The relief I felt at finding us a dentist with the same issues with pain treatments who UNDERSTOOD was unreal! I've spent most of my adult life avoiding dentists for exactly this reason!
Dd is annoyingly stoic, hates making a fuss but I can tell from how she's tensing her face and holding any affected body parts when she's in a lot of pain (I have tried to explain to her she needs to be more honest and less stoic) appendicitis was dismissed as mild trapped wind on one occasion.
"I too have had patients that tell me it is 15/10 while chatting and watching TV" another medic mentioned reading - has it occurred to you they may be doing those things as a distraction? Agreed unlikely for the most severe pain but for the level below that entirely possible - it's what I do!
I laboured for 28 hours with no pain relief after induction and when the pain was bad I kept focusing on a poster on the wall and reading it to myself.
"Patients lie" very rarely! Most of the time we just know how fucking dismissive and unsympathetic most medics are now!!
"Many people feel if they say a higher pain score they get seen faster, treated better. Which is of course not true." Except many patients have found it IS true - that the patients who are most vocal get the fastest most effective treatment!
"it was implied it was psychological" yep! Another major issue - try getting taken seriously for pretty much any physical ailment bar a limb hanging off if you have a mh dx!
DaveMinion - thank goodness anaesthetists do keep an eye on things while patients in surgery - when I had my 2nd GA and said to them about the issues I'm likely to have they dismissed me initially then after I was told the anaesthetist had "got a shock" when it became clear I needed more and was near to coming round not long after surgery had started. But really I do wish medics would listen!
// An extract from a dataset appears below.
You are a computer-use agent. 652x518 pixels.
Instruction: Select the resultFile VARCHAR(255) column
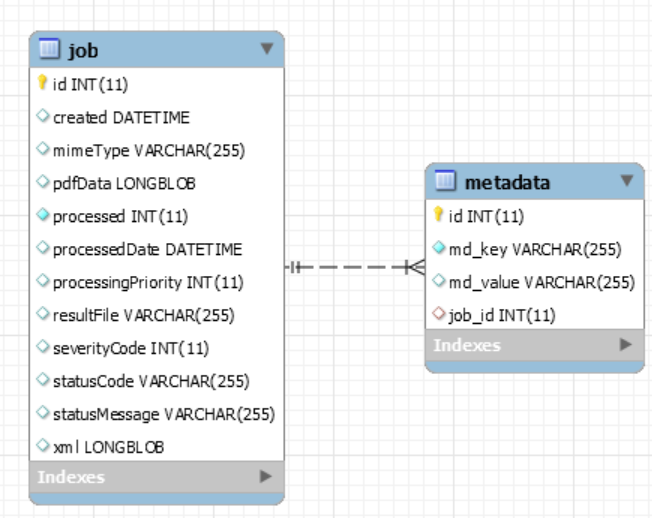(x=143, y=315)
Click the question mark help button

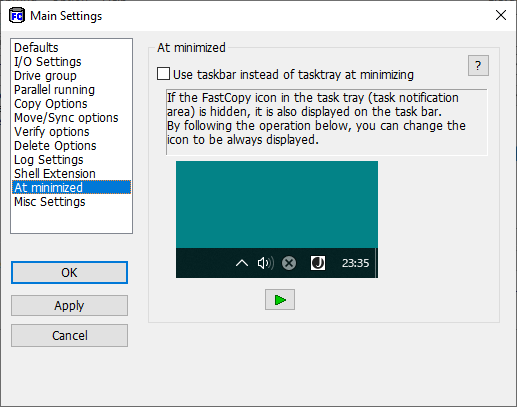478,66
This particular issue is STARTING to be recognised and researched more seriously but I can't help but wonder if that would have happened sooner if medics were more open to accepting what patients tell them!
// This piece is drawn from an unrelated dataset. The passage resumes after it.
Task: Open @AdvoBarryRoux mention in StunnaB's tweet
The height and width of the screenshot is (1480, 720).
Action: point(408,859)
"HPCs 'measure' pain by physical signs like pulse rate, and the person's behaviour, not just how the person rates their own pain." And again not all patients present the same way, I have a naturally very low bp (to the point when it's been taken at a "not ill" time eg for contraceptive checks they've not believed the result and done it again), pulse rate and body temp so when they're in the "normal" ranges that means for me they're actually quite elevated.
"This isn’t even getting into the fact that women’s pain is taken less seriously" OMG yes!